The two bentgrasses and two fescues offer sustainable strategies for low-input turf.
In the cool-season region of the US, golf course managers traditionally grow creeping bentgrass on putting greens and favour Kentucky bluegrass, creeping bentgrass, or perennial ryegrass for fairways.
When used on fairways, however, these species require significant amounts of inputs such as nitrogen fertilization, irrigation, and pesticides.
A sustainable, effective strategy to deal with potential risks associated with these inputs may be the use of alternative turfgrass species.
The challenge is finding low-input turf that can survive and perform adequately under conditions of little or no supplemental irrigation, high traffic, no pesticides, and reduced fertility.
Eric Watkins, Andrew B. Hollman, and Brian P. Horgan of the Department of Horticultural Science at the University of Minnesota designed a research study that tested alternative turfgrass species not currently used for golf course fairways in the northern US.
In 2005, 17 species of turfgrass were established on native soil in St. Paul.
Each species was evaluated at three levels of traffic (zero, three, or six passes per week using a drum-type traffic simulator) and two mowing heights (1.90 and 2.54 cm).
In 2006, velvet bentgrass (Agrostis canina L.), colonial bentgrass (Agrostis capillaris L.), and creeping bentgrass (Agrostis stolonifera L.) maintained acceptable quality in all treatment combinations.
In 2007, Chewings fescue (Festuca rubra L. ssp. fallax) and sheep fescue (Festuca ovina L.) were the top-performing species regardless of treatment.
Hard fescue (Festuca brevipila Tracey) performed poorly the first year of the study, but performed well in the second year.
The other species evaluated in the study did not perform at acceptable levels.
The test results indicated that sheep fescue, Chewings fescue, colonial bentgrass, and velvet bentgrass should be studied further for use on low-input golf course fairways in the northern US.

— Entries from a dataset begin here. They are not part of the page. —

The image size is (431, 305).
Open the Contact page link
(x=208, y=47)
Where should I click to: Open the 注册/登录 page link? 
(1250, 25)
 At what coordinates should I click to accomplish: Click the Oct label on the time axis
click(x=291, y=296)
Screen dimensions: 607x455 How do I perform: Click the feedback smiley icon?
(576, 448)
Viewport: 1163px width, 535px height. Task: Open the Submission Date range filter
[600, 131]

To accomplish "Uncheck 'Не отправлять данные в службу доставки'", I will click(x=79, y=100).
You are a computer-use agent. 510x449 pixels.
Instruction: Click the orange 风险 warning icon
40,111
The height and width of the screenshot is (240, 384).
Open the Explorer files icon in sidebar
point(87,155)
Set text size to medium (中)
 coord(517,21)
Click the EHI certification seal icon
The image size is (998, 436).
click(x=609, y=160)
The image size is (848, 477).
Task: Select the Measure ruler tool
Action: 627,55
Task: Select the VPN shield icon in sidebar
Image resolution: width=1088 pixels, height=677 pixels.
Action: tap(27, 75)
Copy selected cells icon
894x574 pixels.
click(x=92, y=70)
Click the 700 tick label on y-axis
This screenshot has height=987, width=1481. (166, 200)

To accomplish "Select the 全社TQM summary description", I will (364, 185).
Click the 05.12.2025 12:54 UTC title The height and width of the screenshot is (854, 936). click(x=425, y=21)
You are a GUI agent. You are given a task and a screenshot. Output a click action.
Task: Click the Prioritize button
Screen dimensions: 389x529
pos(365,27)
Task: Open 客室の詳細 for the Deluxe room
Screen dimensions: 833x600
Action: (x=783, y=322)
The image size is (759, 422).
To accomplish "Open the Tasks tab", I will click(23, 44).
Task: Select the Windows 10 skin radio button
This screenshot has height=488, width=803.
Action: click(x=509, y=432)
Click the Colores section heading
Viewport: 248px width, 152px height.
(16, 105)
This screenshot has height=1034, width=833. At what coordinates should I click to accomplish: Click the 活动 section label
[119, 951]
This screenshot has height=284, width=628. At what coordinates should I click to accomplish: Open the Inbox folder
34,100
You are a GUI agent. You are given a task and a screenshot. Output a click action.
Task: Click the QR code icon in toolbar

Watkins said: "In this study, the fine fescue species showed the greatest potential for use on low-input golf course fairways. To our knowledge, this is the first report of sheep fescue being a successful fairway turf in the United States."
The research shows that alternative cool-season turfgrass species may be able to perform adequately on golf course fairways under low-input conditions in Minnesota and similar areas.